BEGIN EXTRACTED ENTRIES

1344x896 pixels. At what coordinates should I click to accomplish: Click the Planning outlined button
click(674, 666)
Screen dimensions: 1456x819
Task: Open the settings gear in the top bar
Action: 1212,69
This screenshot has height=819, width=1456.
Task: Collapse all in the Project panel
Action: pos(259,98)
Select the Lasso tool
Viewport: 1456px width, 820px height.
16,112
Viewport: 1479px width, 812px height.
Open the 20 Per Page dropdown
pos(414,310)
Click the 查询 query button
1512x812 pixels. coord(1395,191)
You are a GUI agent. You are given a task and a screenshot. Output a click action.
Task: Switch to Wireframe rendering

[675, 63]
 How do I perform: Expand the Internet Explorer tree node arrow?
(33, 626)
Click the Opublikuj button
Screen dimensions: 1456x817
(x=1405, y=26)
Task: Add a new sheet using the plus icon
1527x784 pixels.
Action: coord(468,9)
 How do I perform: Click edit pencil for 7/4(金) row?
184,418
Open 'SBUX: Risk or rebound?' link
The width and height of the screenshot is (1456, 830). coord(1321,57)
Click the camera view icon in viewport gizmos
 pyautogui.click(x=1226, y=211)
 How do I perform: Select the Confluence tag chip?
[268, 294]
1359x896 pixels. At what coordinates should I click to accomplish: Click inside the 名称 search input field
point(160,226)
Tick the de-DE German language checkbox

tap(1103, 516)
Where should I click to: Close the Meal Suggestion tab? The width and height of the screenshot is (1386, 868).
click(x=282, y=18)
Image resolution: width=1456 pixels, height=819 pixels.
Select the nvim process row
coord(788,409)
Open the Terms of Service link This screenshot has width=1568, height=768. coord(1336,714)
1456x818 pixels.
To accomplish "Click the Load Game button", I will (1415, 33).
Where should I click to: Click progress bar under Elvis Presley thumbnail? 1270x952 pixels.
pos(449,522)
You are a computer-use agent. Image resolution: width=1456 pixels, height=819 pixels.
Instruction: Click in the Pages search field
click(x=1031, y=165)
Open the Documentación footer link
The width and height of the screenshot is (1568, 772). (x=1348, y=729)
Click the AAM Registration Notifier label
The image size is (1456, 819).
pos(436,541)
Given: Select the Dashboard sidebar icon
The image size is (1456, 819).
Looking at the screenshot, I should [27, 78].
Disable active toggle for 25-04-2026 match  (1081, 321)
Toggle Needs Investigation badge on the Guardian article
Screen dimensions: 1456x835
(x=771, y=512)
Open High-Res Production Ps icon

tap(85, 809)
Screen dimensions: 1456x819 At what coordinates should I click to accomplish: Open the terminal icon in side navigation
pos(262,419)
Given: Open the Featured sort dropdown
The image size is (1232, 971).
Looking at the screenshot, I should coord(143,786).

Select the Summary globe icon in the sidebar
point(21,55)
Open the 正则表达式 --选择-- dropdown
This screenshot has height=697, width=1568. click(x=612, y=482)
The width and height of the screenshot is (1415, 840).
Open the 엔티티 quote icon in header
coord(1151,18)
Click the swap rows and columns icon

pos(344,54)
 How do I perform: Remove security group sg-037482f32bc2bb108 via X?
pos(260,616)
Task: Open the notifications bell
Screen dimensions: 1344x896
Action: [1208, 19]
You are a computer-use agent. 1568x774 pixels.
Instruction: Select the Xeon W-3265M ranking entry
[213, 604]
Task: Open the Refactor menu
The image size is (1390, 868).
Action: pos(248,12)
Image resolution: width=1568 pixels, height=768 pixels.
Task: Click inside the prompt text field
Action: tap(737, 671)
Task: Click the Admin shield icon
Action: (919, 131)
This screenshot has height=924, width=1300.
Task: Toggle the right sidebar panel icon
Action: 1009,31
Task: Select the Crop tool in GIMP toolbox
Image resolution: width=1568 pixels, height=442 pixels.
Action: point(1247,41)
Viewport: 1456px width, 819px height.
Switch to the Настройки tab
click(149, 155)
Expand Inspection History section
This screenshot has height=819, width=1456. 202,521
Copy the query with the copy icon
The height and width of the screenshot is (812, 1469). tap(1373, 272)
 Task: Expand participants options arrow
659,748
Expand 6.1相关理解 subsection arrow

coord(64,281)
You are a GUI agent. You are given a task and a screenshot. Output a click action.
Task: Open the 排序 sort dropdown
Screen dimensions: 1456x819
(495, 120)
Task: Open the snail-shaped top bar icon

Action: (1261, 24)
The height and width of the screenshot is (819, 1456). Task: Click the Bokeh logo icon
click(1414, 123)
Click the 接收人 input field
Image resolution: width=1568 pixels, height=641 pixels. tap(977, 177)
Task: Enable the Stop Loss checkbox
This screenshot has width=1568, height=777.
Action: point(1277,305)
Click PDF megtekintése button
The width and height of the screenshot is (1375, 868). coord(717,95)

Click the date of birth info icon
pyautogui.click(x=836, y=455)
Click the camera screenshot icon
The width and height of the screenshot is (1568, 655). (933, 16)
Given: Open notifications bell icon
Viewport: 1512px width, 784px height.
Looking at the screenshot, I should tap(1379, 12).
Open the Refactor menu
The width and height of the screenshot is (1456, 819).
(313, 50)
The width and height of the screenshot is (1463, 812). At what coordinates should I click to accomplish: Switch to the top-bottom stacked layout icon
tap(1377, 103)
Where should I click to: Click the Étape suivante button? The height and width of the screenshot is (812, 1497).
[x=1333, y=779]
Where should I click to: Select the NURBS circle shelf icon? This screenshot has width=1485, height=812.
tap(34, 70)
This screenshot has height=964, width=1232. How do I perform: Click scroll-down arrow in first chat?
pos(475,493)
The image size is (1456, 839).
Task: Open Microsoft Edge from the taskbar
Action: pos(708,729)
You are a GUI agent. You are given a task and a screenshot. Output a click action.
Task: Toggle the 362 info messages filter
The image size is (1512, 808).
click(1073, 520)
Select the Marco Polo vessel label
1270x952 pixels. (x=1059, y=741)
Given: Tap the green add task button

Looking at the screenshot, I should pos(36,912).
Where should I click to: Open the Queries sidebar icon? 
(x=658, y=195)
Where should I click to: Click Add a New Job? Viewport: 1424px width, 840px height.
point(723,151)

END EXTRACTED ENTRIES

Reproduce the entries above in full by retyping them exactly.

EXPECTED ANSWER:
1344x896 pixels. At what coordinates should I click to accomplish: Click the Planning outlined button
click(674, 666)
Screen dimensions: 1456x819
Task: Open the settings gear in the top bar
Action: 1212,69
This screenshot has height=819, width=1456.
Task: Collapse all in the Project panel
Action: pos(259,98)
Select the Lasso tool
Viewport: 1456px width, 820px height.
16,112
Viewport: 1479px width, 812px height.
Open the 20 Per Page dropdown
pos(414,310)
Click the 查询 query button
1512x812 pixels. coord(1395,191)
You are a GUI agent. You are given a task and a screenshot. Output a click action.
Task: Switch to Wireframe rendering

[675, 63]
 How do I perform: Expand the Internet Explorer tree node arrow?
(33, 626)
Click the Opublikuj button
Screen dimensions: 1456x817
(x=1405, y=26)
Task: Add a new sheet using the plus icon
1527x784 pixels.
Action: coord(468,9)
 How do I perform: Click edit pencil for 7/4(金) row?
184,418
Open 'SBUX: Risk or rebound?' link
The width and height of the screenshot is (1456, 830). coord(1321,57)
Click the camera view icon in viewport gizmos
 pyautogui.click(x=1226, y=211)
 How do I perform: Select the Confluence tag chip?
[268, 294]
1359x896 pixels. At what coordinates should I click to accomplish: Click inside the 名称 search input field
point(160,226)
Tick the de-DE German language checkbox

tap(1103, 516)
Where should I click to: Close the Meal Suggestion tab? The width and height of the screenshot is (1386, 868).
click(x=282, y=18)
Image resolution: width=1456 pixels, height=819 pixels.
Select the nvim process row
coord(788,409)
Open the Terms of Service link This screenshot has width=1568, height=768. coord(1336,714)
1456x818 pixels.
To accomplish "Click the Load Game button", I will (1415, 33).
Where should I click to: Click progress bar under Elvis Presley thumbnail? 1270x952 pixels.
pos(449,522)
You are a computer-use agent. Image resolution: width=1456 pixels, height=819 pixels.
Instruction: Click in the Pages search field
click(x=1031, y=165)
Open the Documentación footer link
The width and height of the screenshot is (1568, 772). (x=1348, y=729)
Click the AAM Registration Notifier label
The image size is (1456, 819).
pos(436,541)
Given: Select the Dashboard sidebar icon
The image size is (1456, 819).
Looking at the screenshot, I should [27, 78].
Disable active toggle for 25-04-2026 match  (1081, 321)
Toggle Needs Investigation badge on the Guardian article
Screen dimensions: 1456x835
(x=771, y=512)
Open High-Res Production Ps icon

tap(85, 809)
Screen dimensions: 1456x819 At what coordinates should I click to accomplish: Open the terminal icon in side navigation
pos(262,419)
Given: Open the Featured sort dropdown
The image size is (1232, 971).
Looking at the screenshot, I should coord(143,786).

Select the Summary globe icon in the sidebar
point(21,55)
Open the 正则表达式 --选择-- dropdown
This screenshot has height=697, width=1568. click(x=612, y=482)
The width and height of the screenshot is (1415, 840).
Open the 엔티티 quote icon in header
coord(1151,18)
Click the swap rows and columns icon

pos(344,54)
 How do I perform: Remove security group sg-037482f32bc2bb108 via X?
pos(260,616)
Task: Open the notifications bell
Screen dimensions: 1344x896
Action: [1208, 19]
You are a computer-use agent. 1568x774 pixels.
Instruction: Select the Xeon W-3265M ranking entry
[213, 604]
Task: Open the Refactor menu
The image size is (1390, 868).
Action: pos(248,12)
Image resolution: width=1568 pixels, height=768 pixels.
Task: Click inside the prompt text field
Action: tap(737, 671)
Task: Click the Admin shield icon
Action: (919, 131)
This screenshot has height=924, width=1300.
Task: Toggle the right sidebar panel icon
Action: 1009,31
Task: Select the Crop tool in GIMP toolbox
Image resolution: width=1568 pixels, height=442 pixels.
Action: point(1247,41)
Viewport: 1456px width, 819px height.
Switch to the Настройки tab
click(149, 155)
Expand Inspection History section
This screenshot has height=819, width=1456. 202,521
Copy the query with the copy icon
The height and width of the screenshot is (812, 1469). tap(1373, 272)
 Task: Expand participants options arrow
659,748
Expand 6.1相关理解 subsection arrow

coord(64,281)
You are a GUI agent. You are given a task and a screenshot. Output a click action.
Task: Open the 排序 sort dropdown
Screen dimensions: 1456x819
(495, 120)
Task: Open the snail-shaped top bar icon

Action: (1261, 24)
The height and width of the screenshot is (819, 1456). Task: Click the Bokeh logo icon
click(1414, 123)
Click the 接收人 input field
Image resolution: width=1568 pixels, height=641 pixels. tap(977, 177)
Task: Enable the Stop Loss checkbox
This screenshot has width=1568, height=777.
Action: point(1277,305)
Click PDF megtekintése button
The width and height of the screenshot is (1375, 868). coord(717,95)

Click the date of birth info icon
pyautogui.click(x=836, y=455)
Click the camera screenshot icon
The width and height of the screenshot is (1568, 655). (933, 16)
Given: Open notifications bell icon
Viewport: 1512px width, 784px height.
Looking at the screenshot, I should tap(1379, 12).
Open the Refactor menu
The width and height of the screenshot is (1456, 819).
(313, 50)
The width and height of the screenshot is (1463, 812). At what coordinates should I click to accomplish: Switch to the top-bottom stacked layout icon
tap(1377, 103)
Where should I click to: Click the Étape suivante button? The height and width of the screenshot is (812, 1497).
[x=1333, y=779]
Where should I click to: Select the NURBS circle shelf icon? This screenshot has width=1485, height=812.
tap(34, 70)
This screenshot has height=964, width=1232. How do I perform: Click scroll-down arrow in first chat?
pos(475,493)
The image size is (1456, 839).
Task: Open Microsoft Edge from the taskbar
Action: pos(708,729)
You are a GUI agent. You are given a task and a screenshot. Output a click action.
Task: Toggle the 362 info messages filter
The image size is (1512, 808).
click(1073, 520)
Select the Marco Polo vessel label
1270x952 pixels. (x=1059, y=741)
Given: Tap the green add task button

Looking at the screenshot, I should pos(36,912).
Where should I click to: Open the Queries sidebar icon? 
(x=658, y=195)
Where should I click to: Click Add a New Job? Viewport: 1424px width, 840px height.
point(723,151)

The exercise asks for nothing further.